CHALLENGE —
Report how many lines in the items contain the string "Instruction". Give only the count.

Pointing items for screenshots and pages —
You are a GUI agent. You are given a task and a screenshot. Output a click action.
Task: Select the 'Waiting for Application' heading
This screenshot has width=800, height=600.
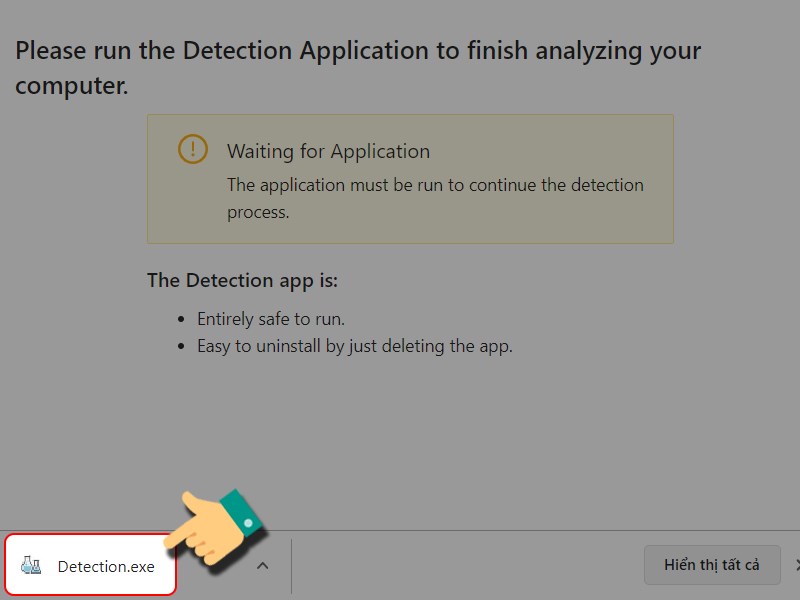point(329,152)
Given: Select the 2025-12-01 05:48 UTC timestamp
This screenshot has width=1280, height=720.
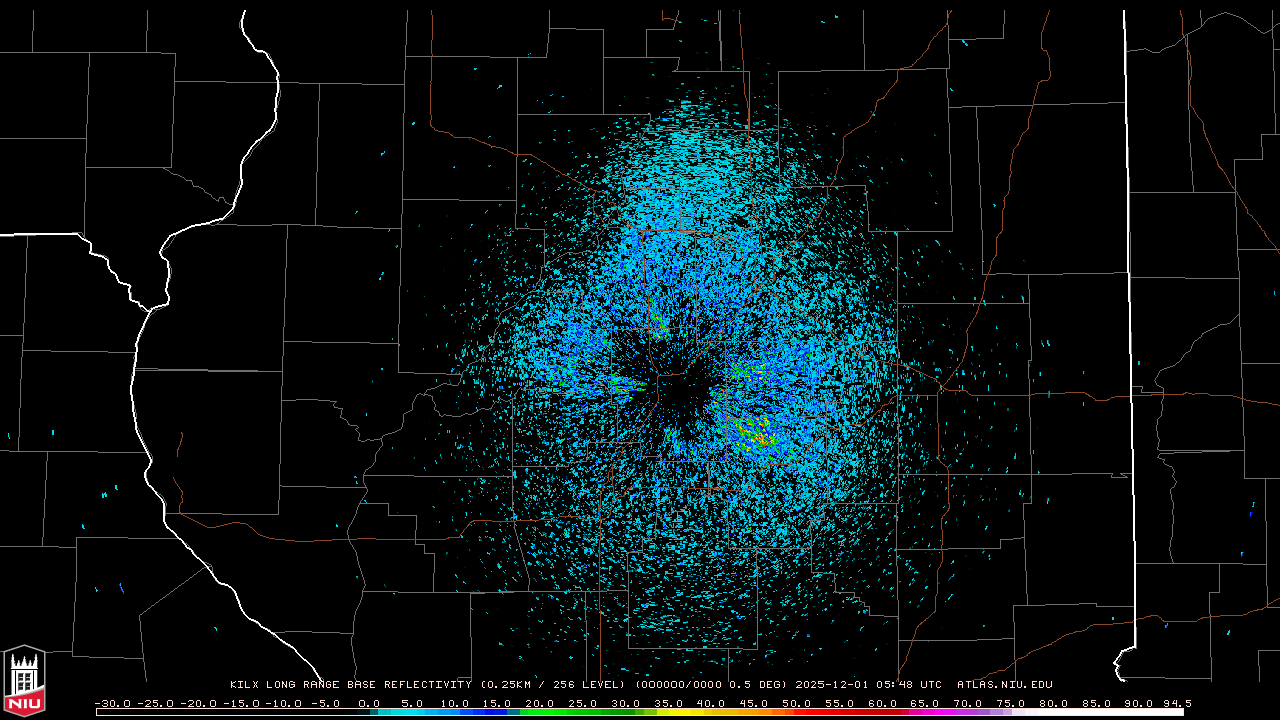Looking at the screenshot, I should click(868, 685).
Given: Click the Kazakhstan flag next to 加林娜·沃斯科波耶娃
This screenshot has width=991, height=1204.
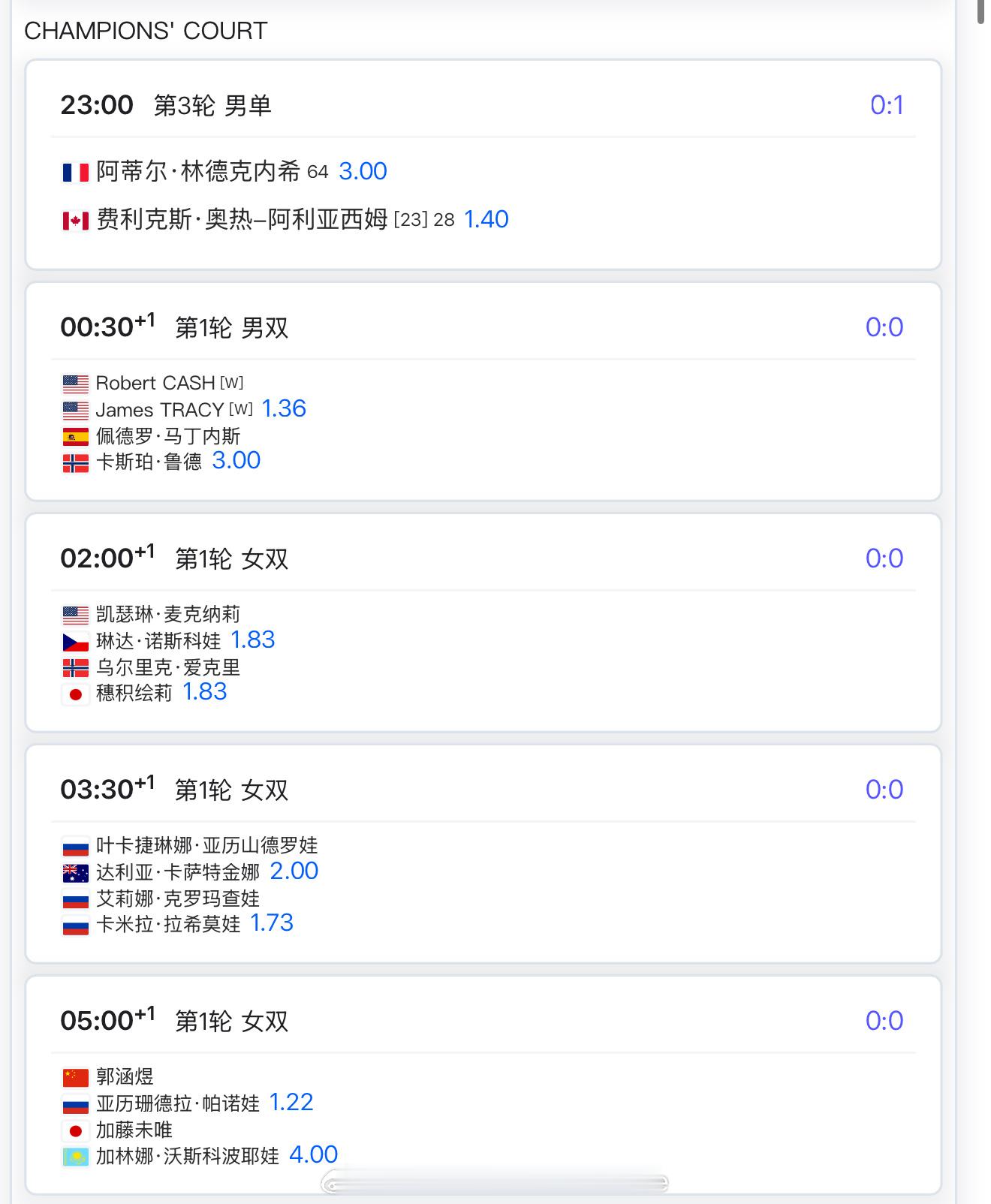Looking at the screenshot, I should click(75, 1157).
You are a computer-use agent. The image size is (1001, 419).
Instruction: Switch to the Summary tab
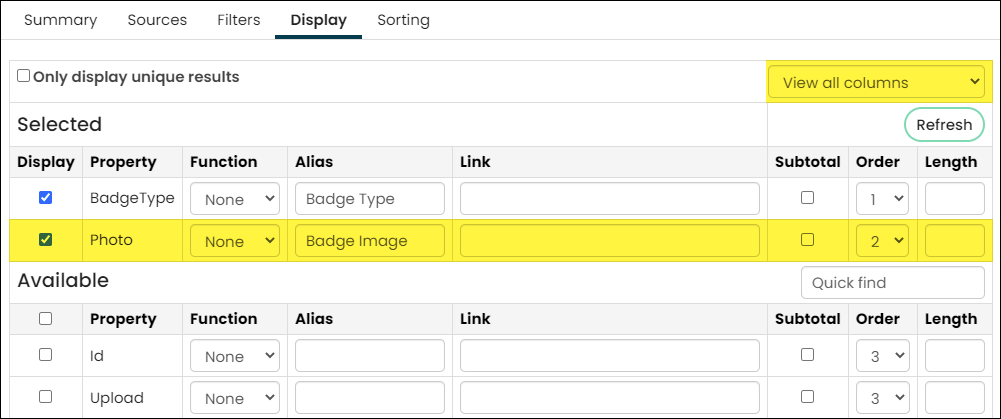pyautogui.click(x=61, y=20)
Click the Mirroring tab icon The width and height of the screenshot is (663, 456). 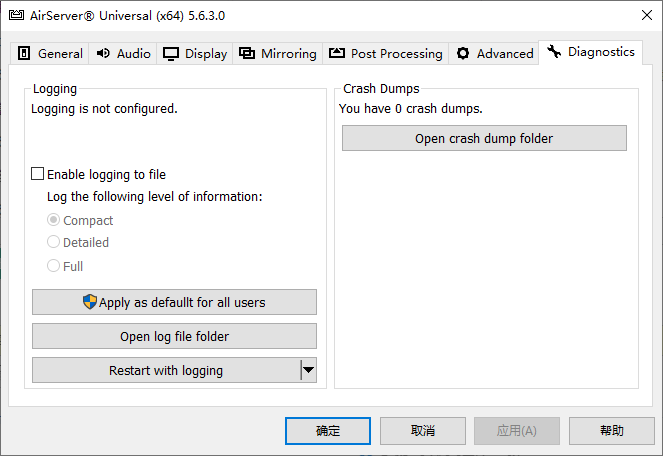click(x=247, y=54)
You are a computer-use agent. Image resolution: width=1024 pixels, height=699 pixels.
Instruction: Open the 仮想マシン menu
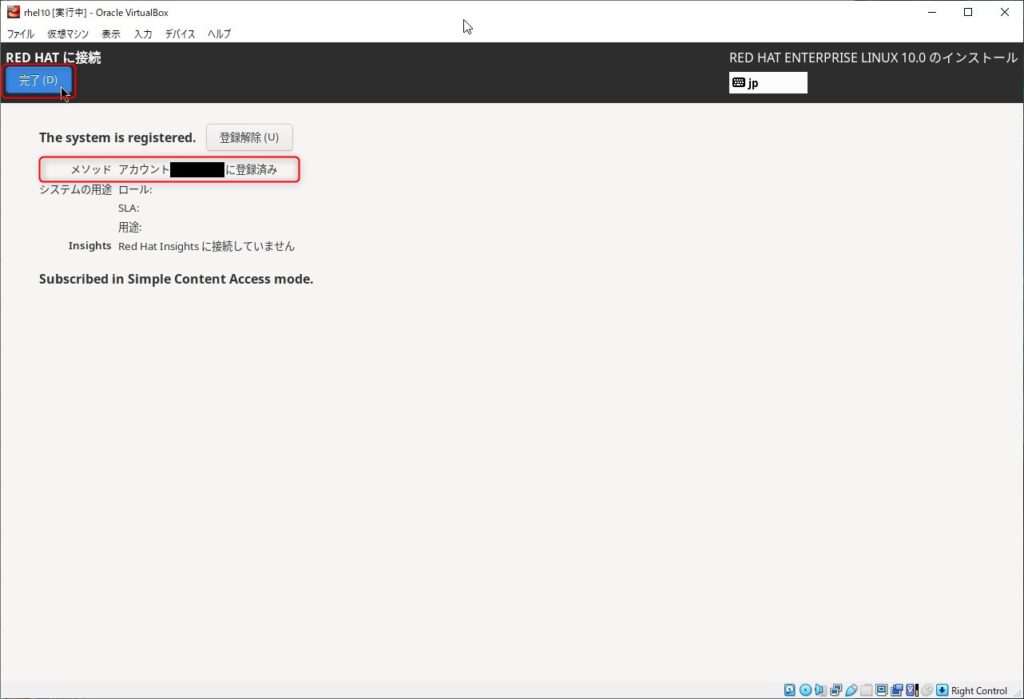coord(68,34)
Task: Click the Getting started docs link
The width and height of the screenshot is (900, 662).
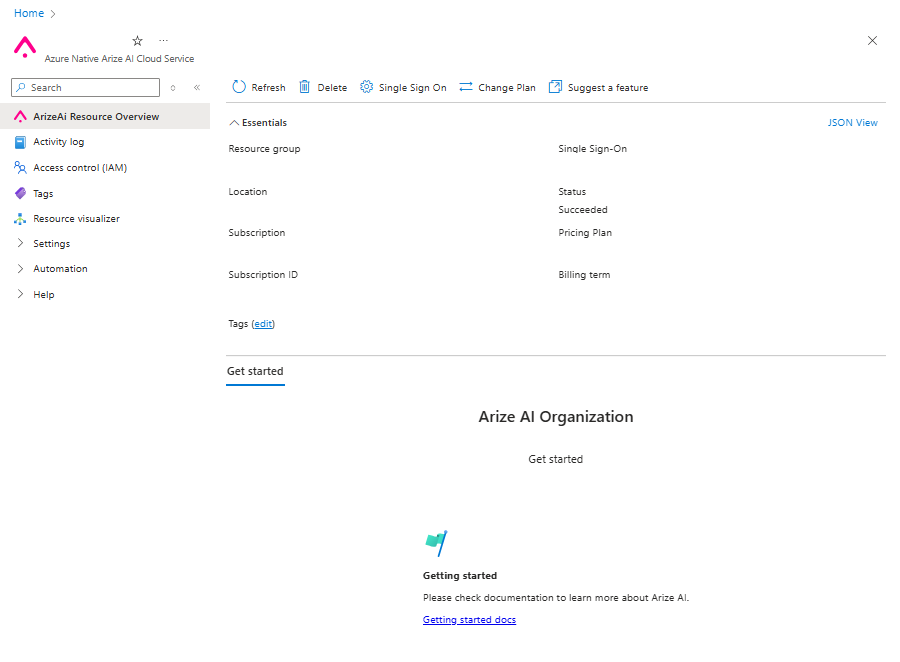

EXERCISE SOLUTION —
2